Sen. Rick Scott is firing back after his spending plan became a focal point at the State of the Union, saying President Biden and Senate Minority Leader Mitch McConnell were unfair to attack him over Social Security and Medicare.
Driving the news: Scott wrote Friday that Social Security, Medicare, national defense and benefits for veterans would be exempt from his proposal to require all federal spending programs to be reauthorized every five years.
- Scott's plan now lists the exemptions, with a bolded section that reads: "Note to President Biden, Sen. Schumer, and Sen. McConnell – As you know, this was never intended to apply to Social Security, Medicare, or the US Navy."
"I have never supported cutting Social Security or Medicare, ever," Scott wrote in an op-ed for the Washington Examiner.
- "To say otherwise is a disingenuous Democrat lie from a very confused president. And Sen. Mitch McConnell (R-KY) is also well aware of that. It’s shallow gotcha politics, which is what Washington does."

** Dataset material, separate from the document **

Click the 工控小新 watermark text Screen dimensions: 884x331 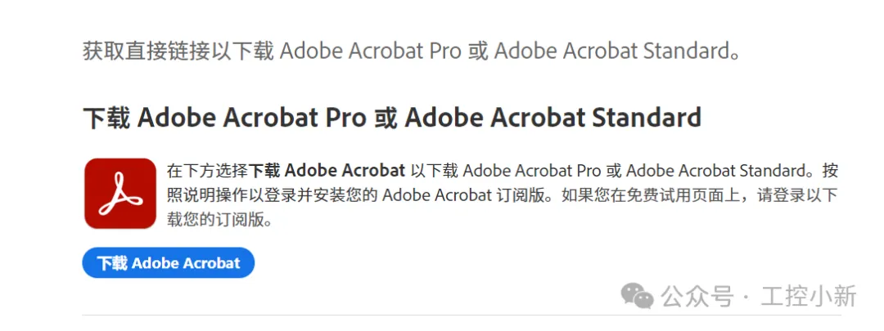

- The original plan didn't mention exemptions for any programs, The Washington Post notes, drawing considerable backlash from Biden at the State of the Union and McConnell in the days that followed.
The bottom line: Those programs are such a lion's share of the federal budget that exempting them would require 85% cuts to all other programs to reach the House GOP's goal of a balanced budget over the next 10 years.